The Book of Skulls

Robert Silverberg

synopsis

Published in 1972, Robert Silverberg’s The Book of Skulls confounded reviewers and science fiction fans with its then-present day road-trip setting, seemingly non-science fiction elements, and experimental narrative encompassing four different points of view. To sum it up, however, we might best leave it to Mr Silverberg himself, who states:
       “Here we have a novel that takes place in the early 1970s, in the United States — present time, at the time I wrote the book. There are four narrators, who take turns telling the story. (At that phase in my career I was interested in setting experiments in narrative technique for myself, and this was one of them, one of the most difficult, requiring me to tell each of the alternating chapters in a different tone of voice.) The four are American college boys off on an Easter vacation. There’s nothing at all science-fictional about that; but there is nothing at all science-fictional about the first hour of King Kong, either, and certainly King Kong turns science-fictional when the first pterodactyl goes fluttering by overhead and stays that way through its apocalyptic finale atop the Empire State Building.
       Eventually the four boys of The Book of Skulls get to Arizona, where they have gone in search of the secret of eternal life; and since immortality is surely one of the classic themes of science fiction, and I have stated right there in the second paragraph of the book that the secret of immortality is what they’re seeking, perhaps that alone is enough to qualify the book as science fiction. Surely the quest for immortality is science-fictional to the core, whether or not the seeker actually finds it. (By that definition, I should point out, the 4,500-year-old Sumerian legend of Gilgamesh is science fiction. But is it? This business of definition is a troublesome thing.)”

(Part of a data file)
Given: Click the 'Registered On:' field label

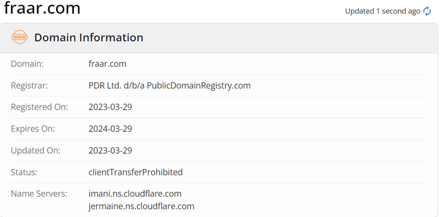Looking at the screenshot, I should (x=39, y=107).
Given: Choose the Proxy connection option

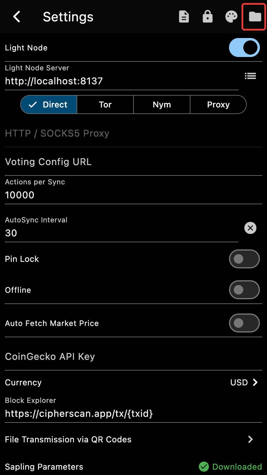Looking at the screenshot, I should click(218, 105).
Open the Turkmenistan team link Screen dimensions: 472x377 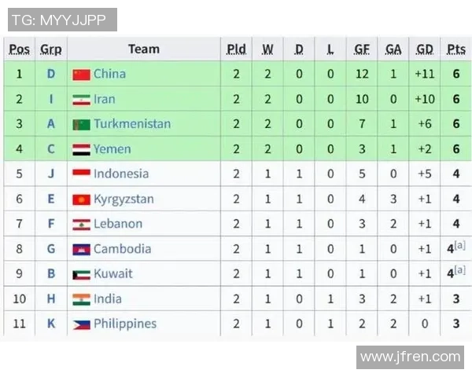pyautogui.click(x=131, y=124)
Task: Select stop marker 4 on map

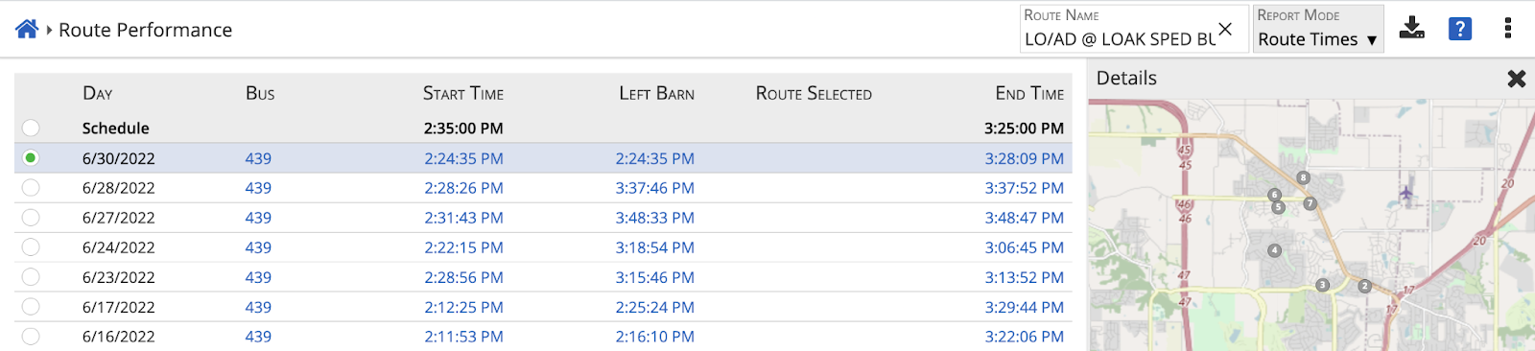Action: point(1274,250)

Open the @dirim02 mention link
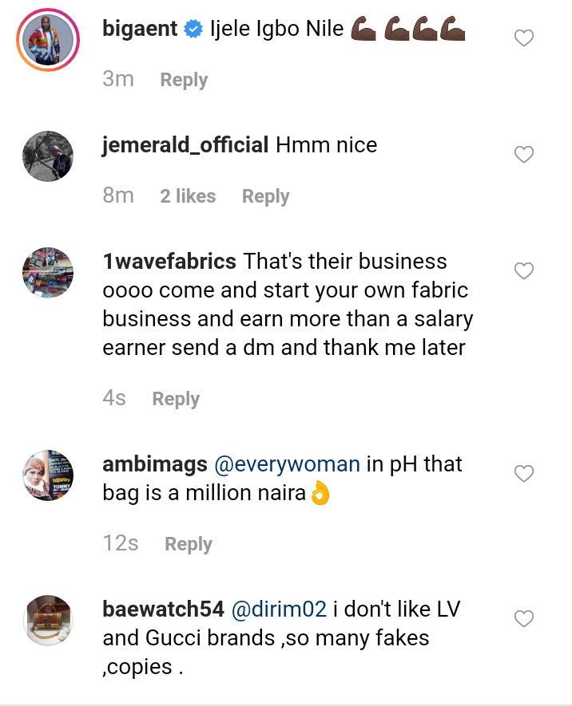(279, 609)
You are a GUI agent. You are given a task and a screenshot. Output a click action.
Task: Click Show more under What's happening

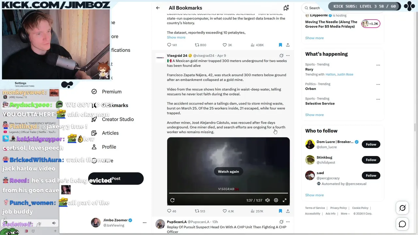(314, 115)
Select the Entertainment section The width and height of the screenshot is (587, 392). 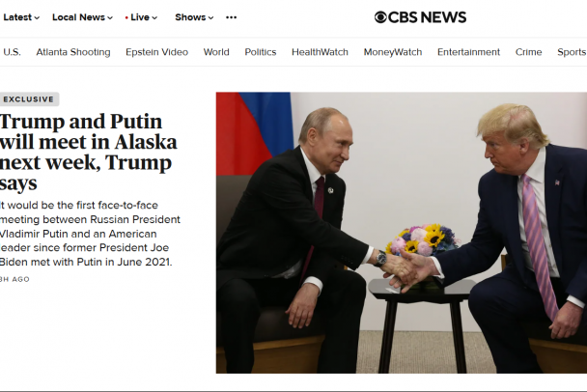pos(468,52)
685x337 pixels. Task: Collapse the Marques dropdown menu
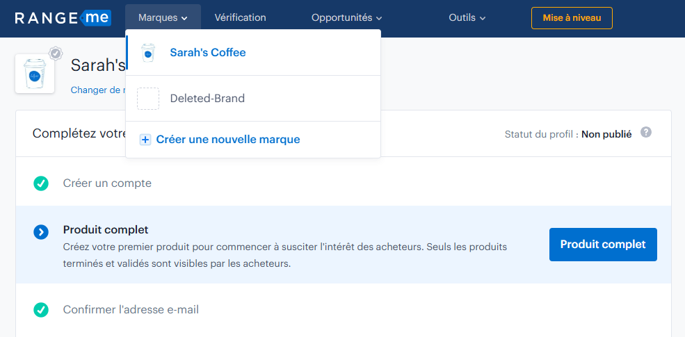coord(163,18)
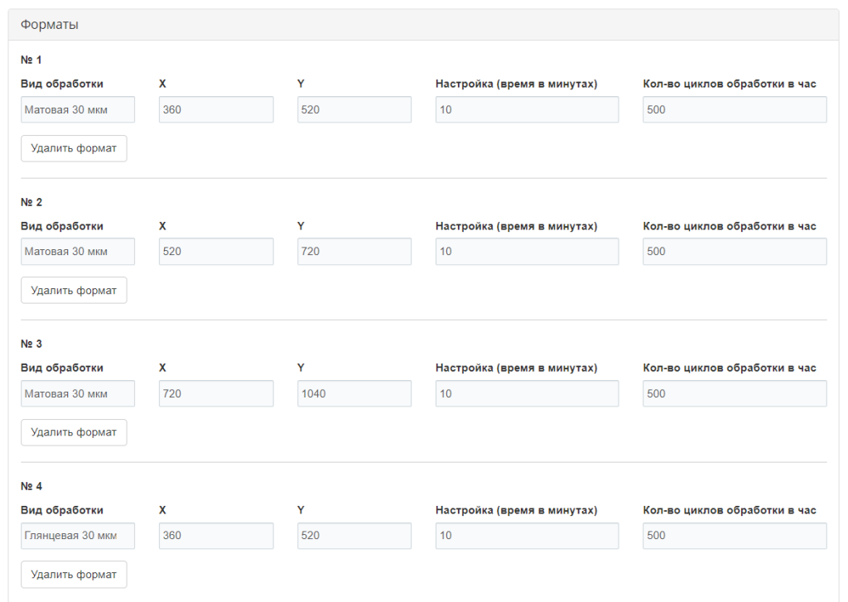
Task: Click the 'Глянцевая 30 мкм' field in format № 4
Action: (x=78, y=536)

## Exercise goal
Pick up the synopsis of The Book of Skulls after its last sentence and carry it further.

## Answer
       This new edition of The Book of Skulls features a new introduction by Malcolm Edwards, an afterword by Robert Silverberg, a gallery of covers of previous editions of the book, and new cover and endpaper artwork by John Anthony di Giovanni. In addition, the book’s frontispiece is a reprint of Jim Burns’s cover for the 1980s Bantam paperback, here reproduced in gorgeous full color, with no obscuring title or author information.

edition information

  • Limited to 300 signed & numbered copies.
  • Signed by Robert Silverberg, John Anthony di Giovanni, Jim Burns, and Malcolm Edwards.
  • Introduction by Malcolm Edwards.
  • Afterword by Robert Silverberg.
  • Several reproductions of covers of older editions of the book.
  • Fully cloth bound, gorgeous dustjacket, ribbon marker, head and tail bands.
  • Published March 2019.
  • ISBN 978-1-61347-225-5.
  • Book size 6¼ × 10 inches.
  • Number of pages: 248.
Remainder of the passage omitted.